Abzüge beim Minijob: Das bleibt vom Verdienst übrig
Wer einen Minijob ausübt, profitiert in der Regel von einer einfachen Regelung: Brutto entspricht meist Netto. Dennoch fragen sich viele Beschäftigte, welche Steuern und Abgaben von ihrem Verdienst abgezogen werden – insbesondere seit die Verdienstgrenze von ehemals 520 Euro auf 538 Euro angehoben wurde.
In den allermeisten Fällen übernimmt der Arbeitgeber die anfallenden Steuern komplett. Für reguläre Minijobs zahlt er eine pauschale Lohnsteuer von lediglich zwei Prozent direkt an die Minijob-Zentrale. Für den Arbeitnehmer bleibt das Gehalt damit in der Regel steuerfrei und muss auch nicht zwingend in der Einkommensteuererklärung angegeben werden.
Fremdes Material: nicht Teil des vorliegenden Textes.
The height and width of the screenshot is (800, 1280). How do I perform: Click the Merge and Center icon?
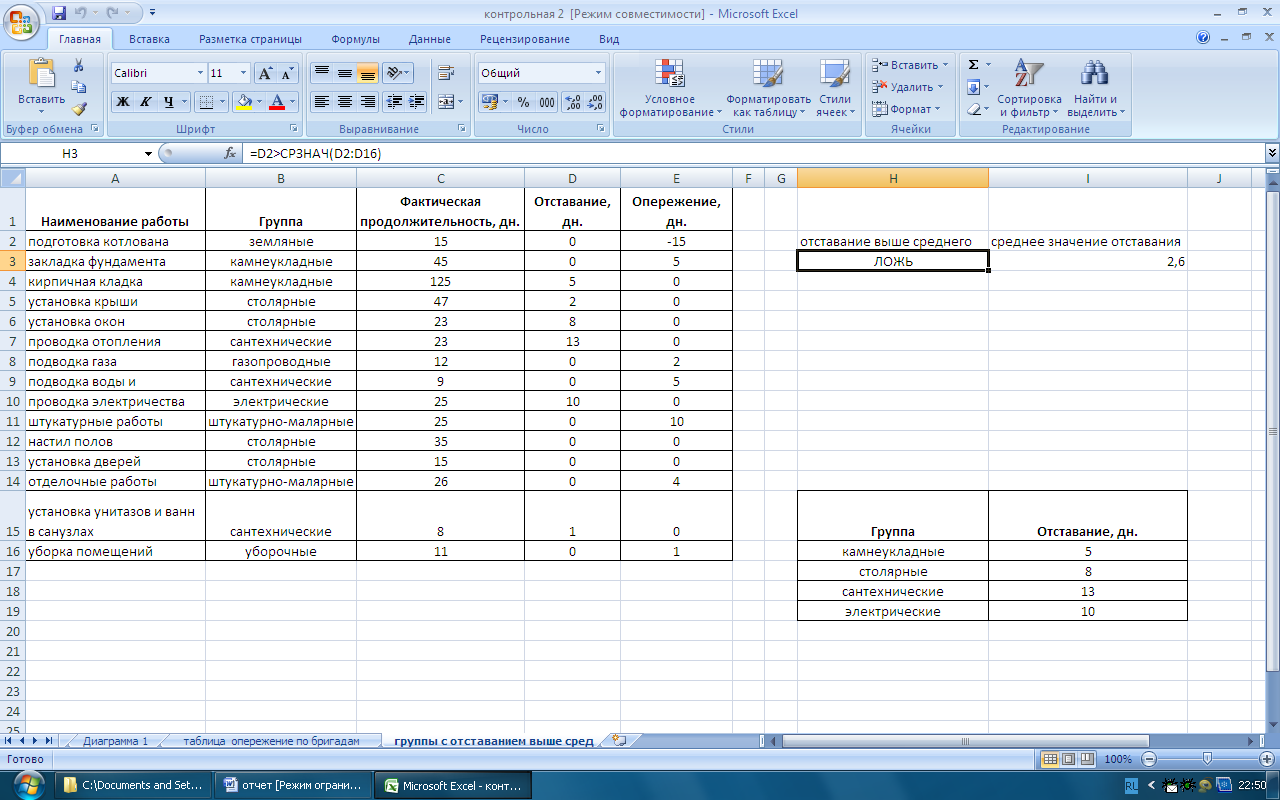point(444,102)

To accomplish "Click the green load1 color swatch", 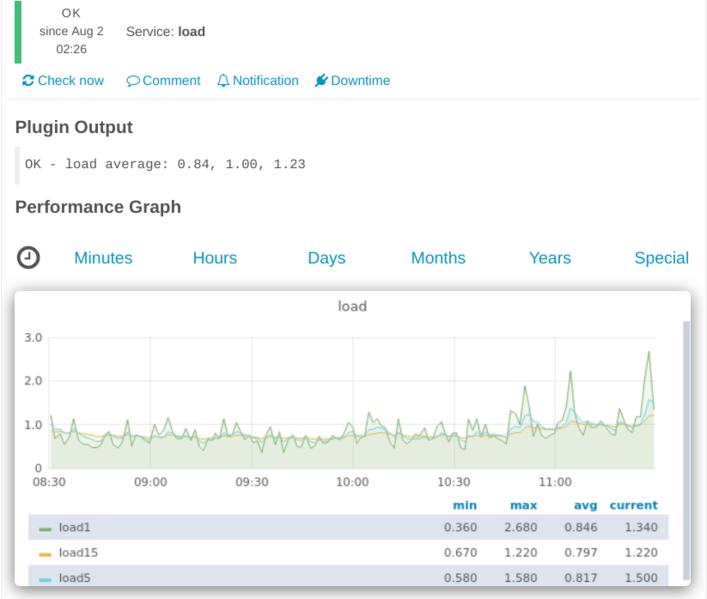I will [x=45, y=528].
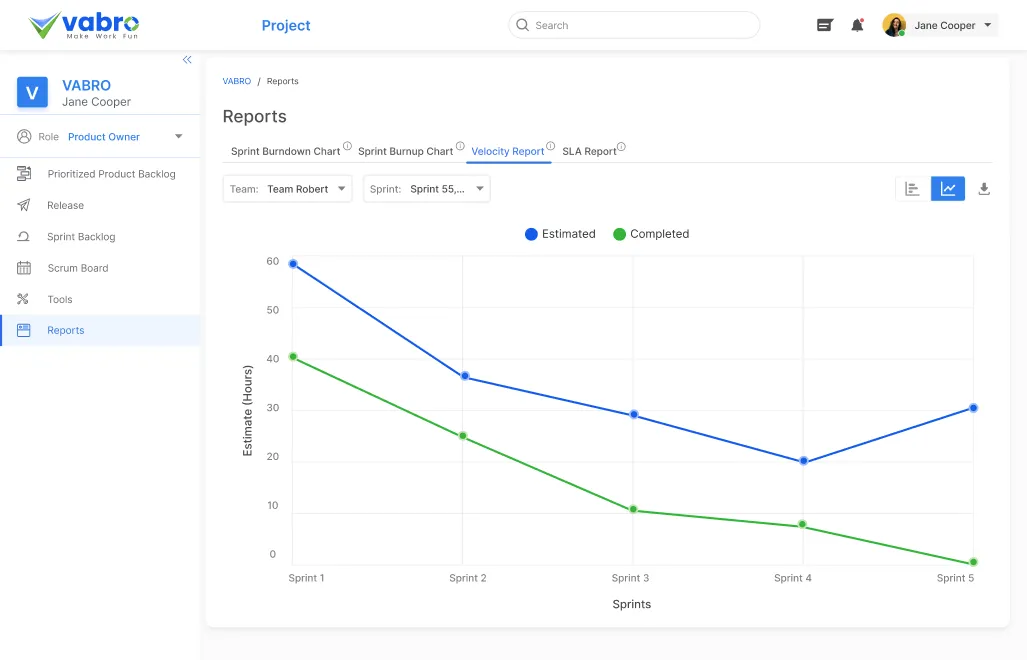Click inside the Search field
The width and height of the screenshot is (1027, 660).
633,25
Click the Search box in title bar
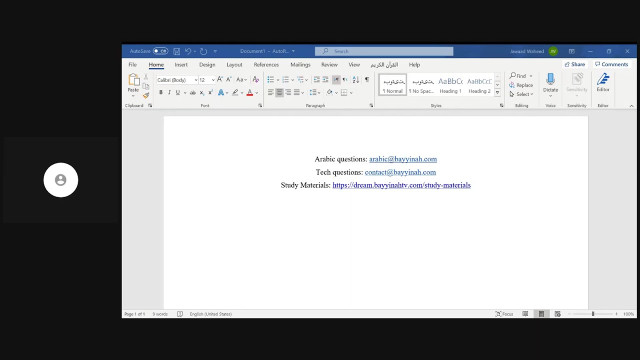 pyautogui.click(x=384, y=51)
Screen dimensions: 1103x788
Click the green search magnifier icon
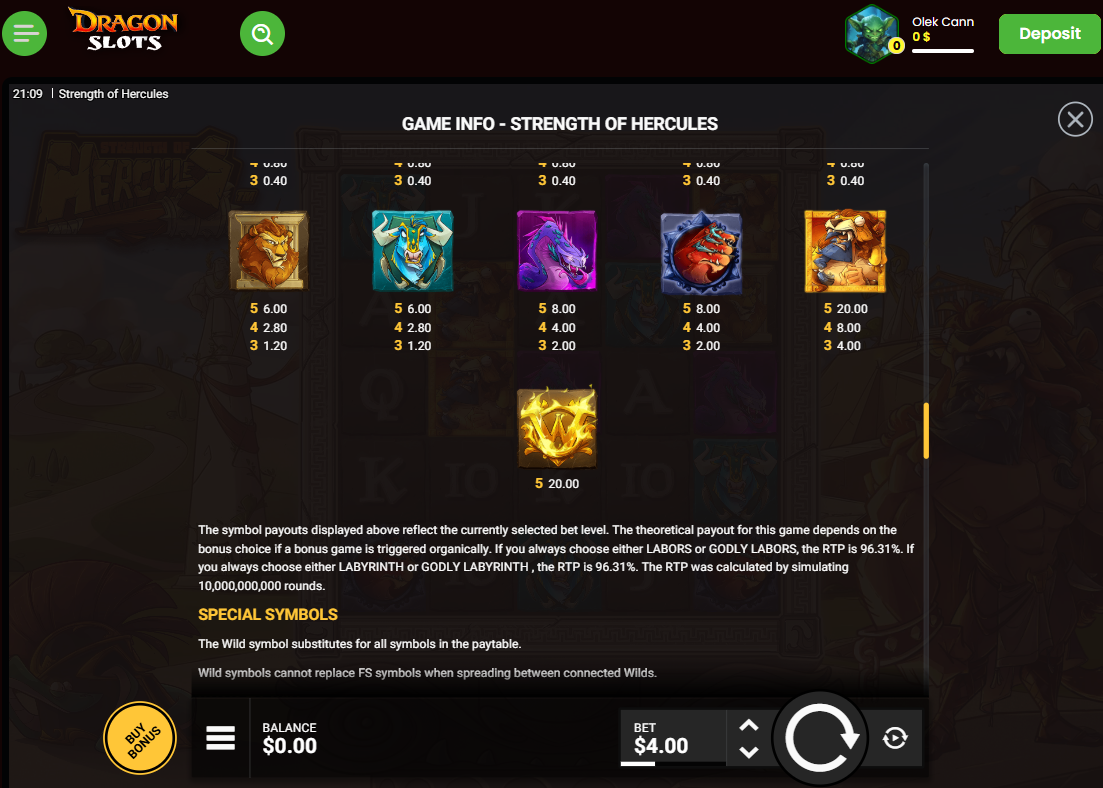pos(262,33)
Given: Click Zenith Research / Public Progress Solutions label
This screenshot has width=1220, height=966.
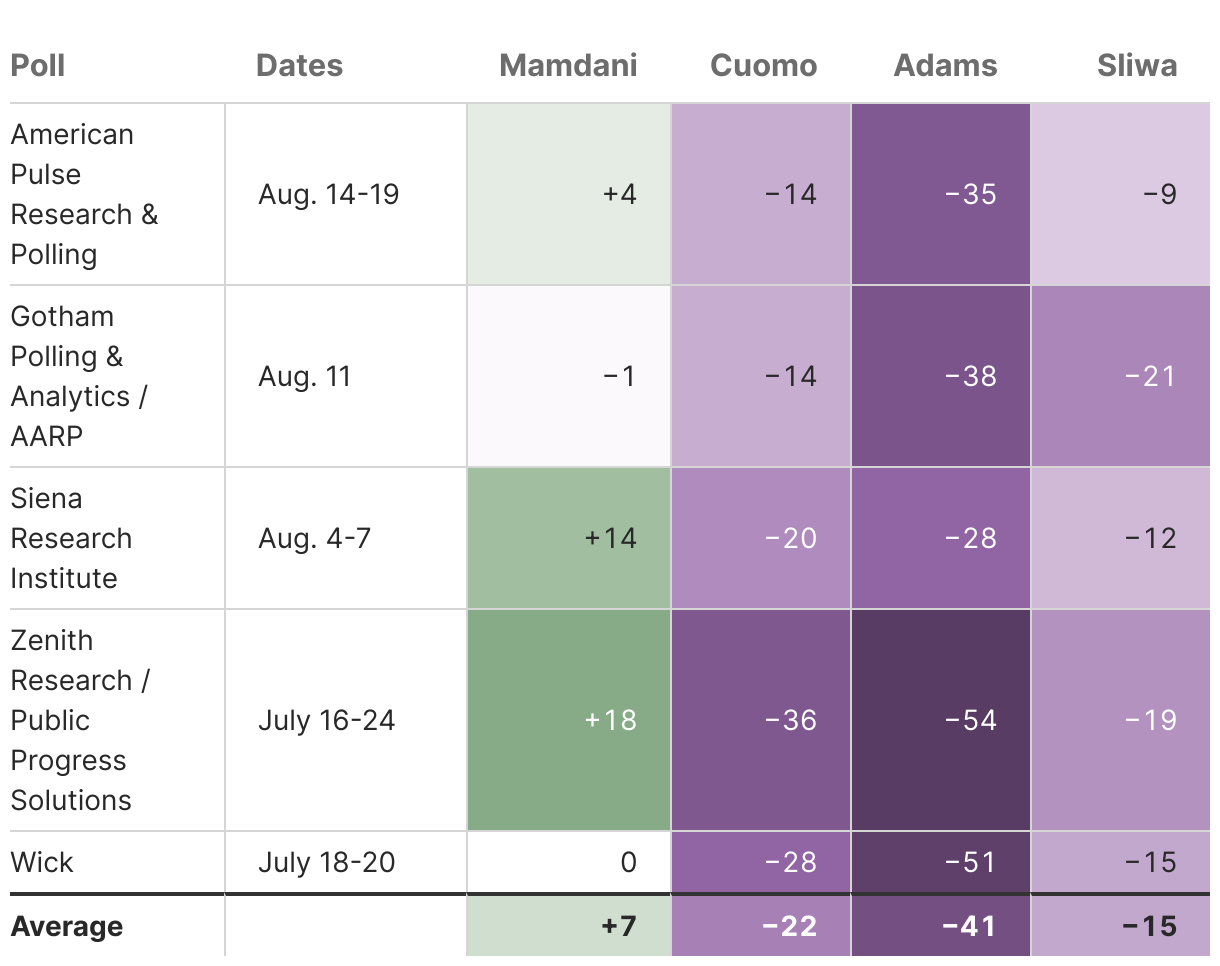Looking at the screenshot, I should click(80, 720).
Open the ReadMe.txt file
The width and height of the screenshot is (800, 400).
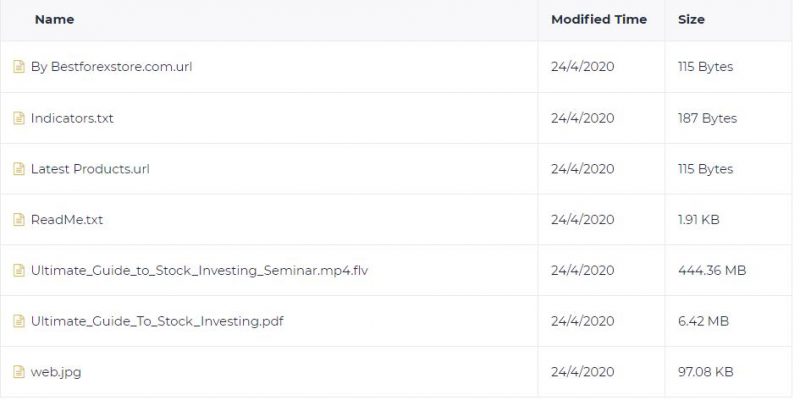[67, 220]
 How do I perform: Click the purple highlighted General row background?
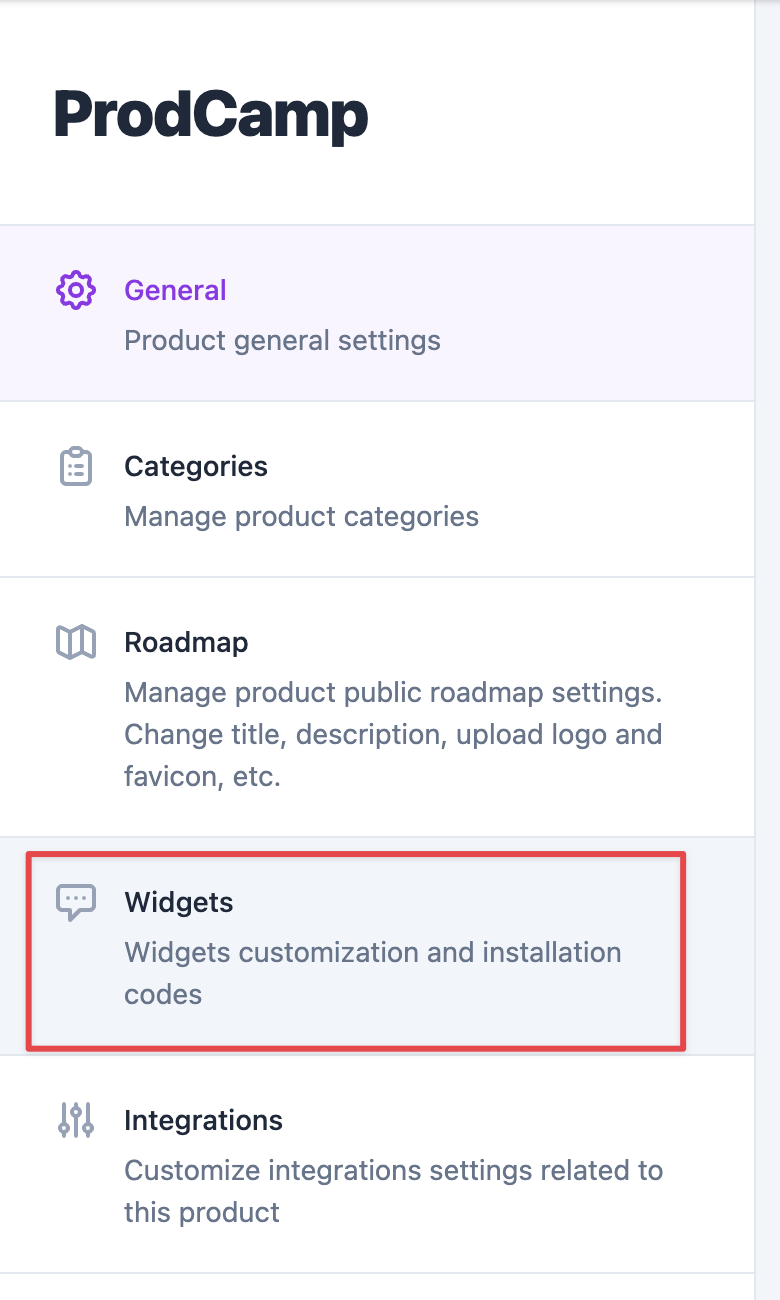(x=377, y=313)
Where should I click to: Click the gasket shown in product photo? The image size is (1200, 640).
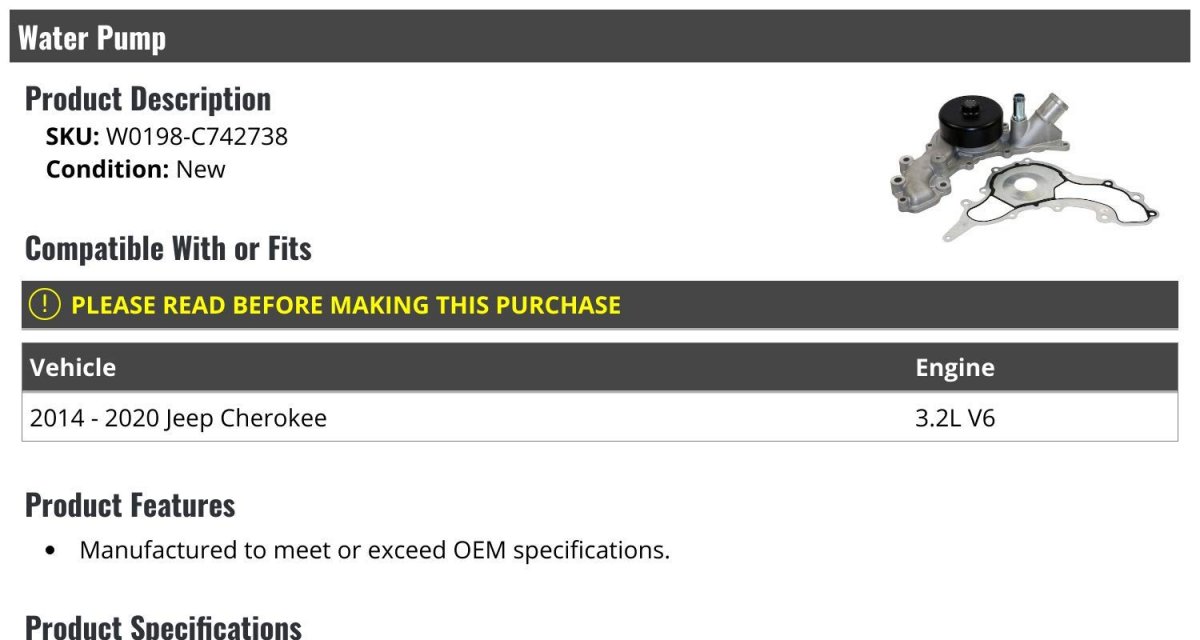1053,202
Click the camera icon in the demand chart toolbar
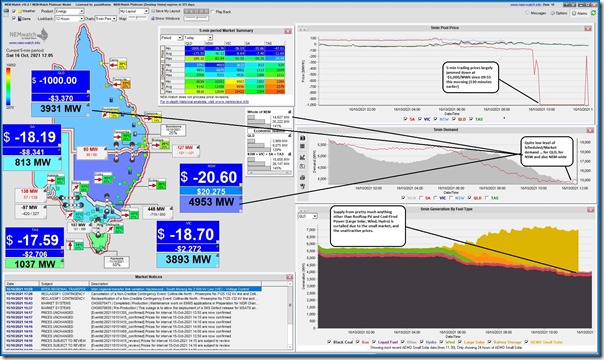The width and height of the screenshot is (604, 360). pos(302,137)
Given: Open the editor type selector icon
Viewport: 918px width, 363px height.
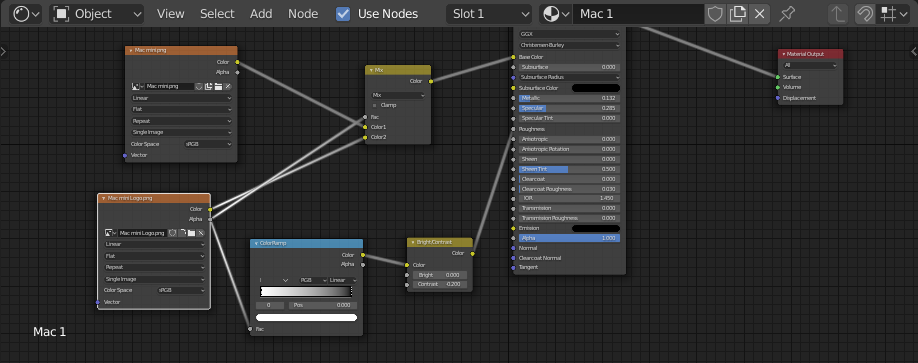Looking at the screenshot, I should pos(26,13).
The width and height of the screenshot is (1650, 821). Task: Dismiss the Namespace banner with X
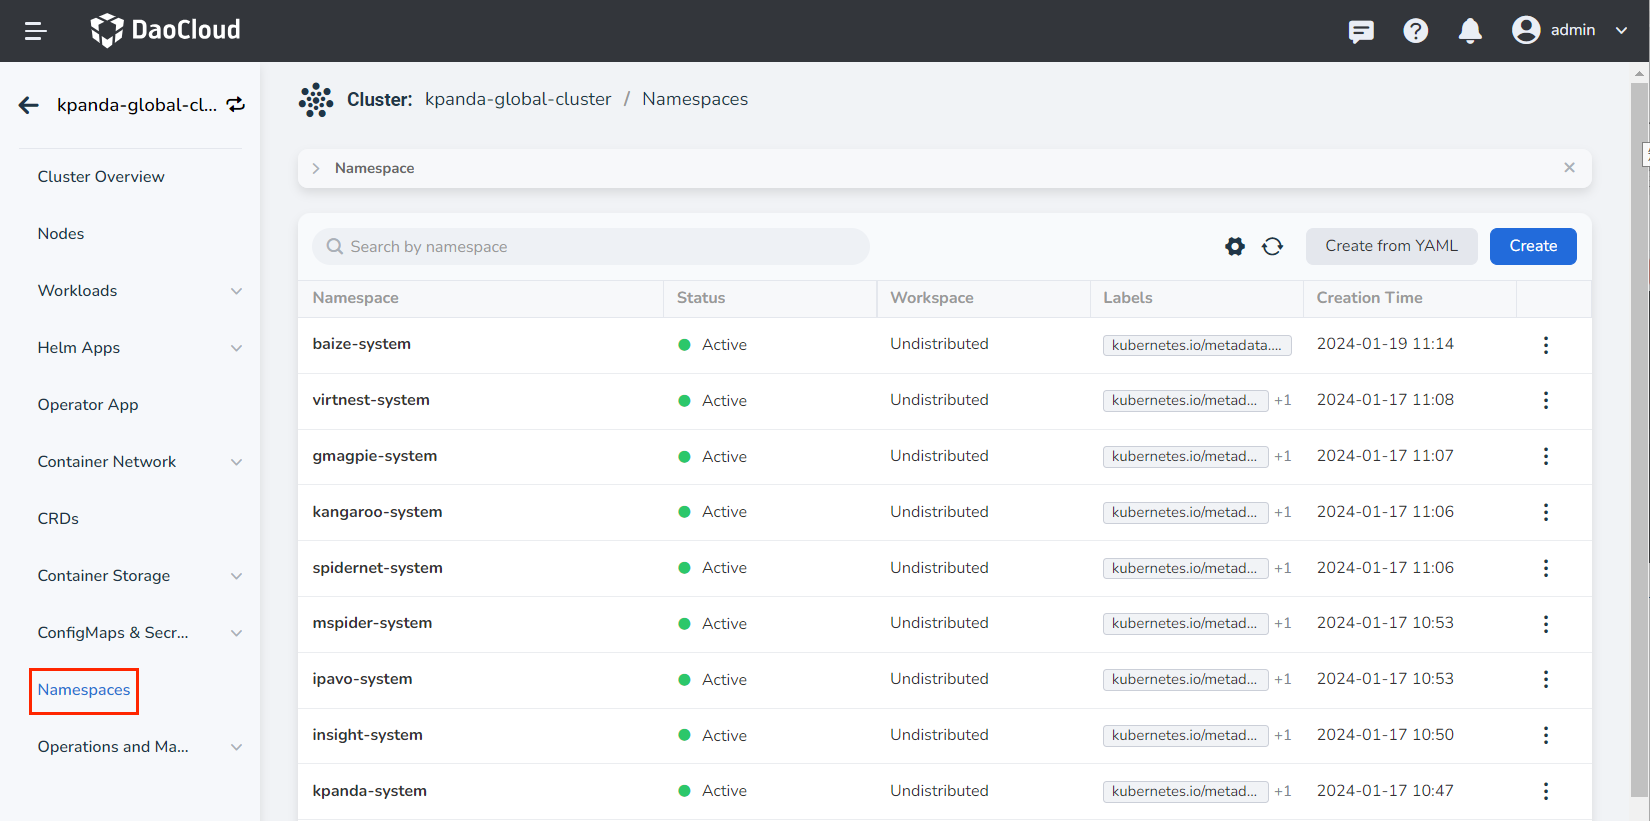[1569, 168]

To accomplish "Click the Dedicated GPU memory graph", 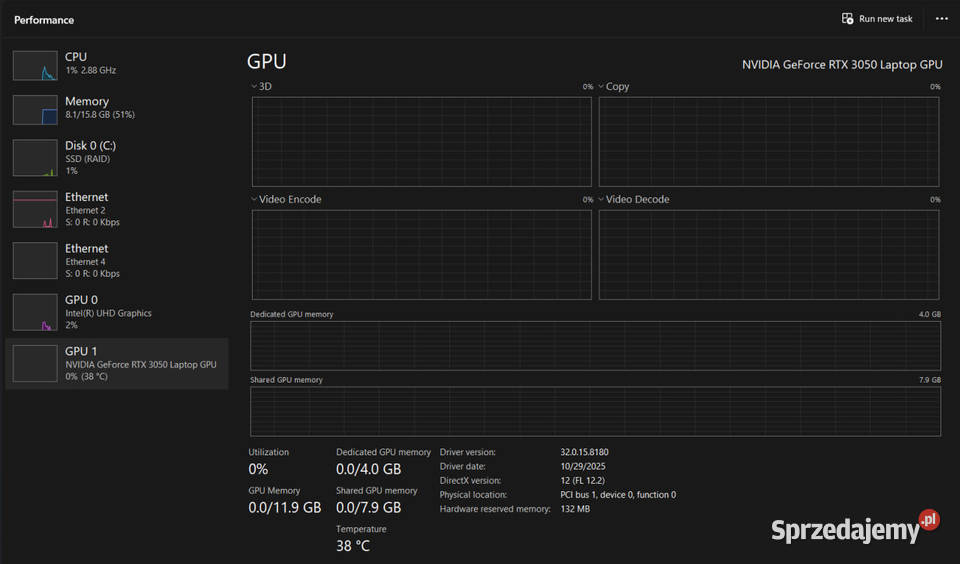I will [x=595, y=346].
Anders sieht es bei kurzfristigen Beschäftigungen aus, etwa bei saisonalen Aushilfsjobs oder Ferienarbeit. Diese können entweder pauschal mit 25 Prozent oder individuell über die Lohnsteuerklasse des Arbeitnehmers abgerechnet werden, was je nach persönlicher Situation Vor- oder Nachteile bringt.
Der einzige Abzug, der Minijobber direkt betreffen kann, ist der Beitrag zur gesetzlichen Rentenversicherung. Hier leisten Arbeitnehmer standardmäßig einen Eigenanteil von 3,6 Prozent. Wer darauf verzichten möchte, kann sich jedoch jederzeit schriftlich davon befreien lassen und erhält dann den vollen Betrag ausgezahlt.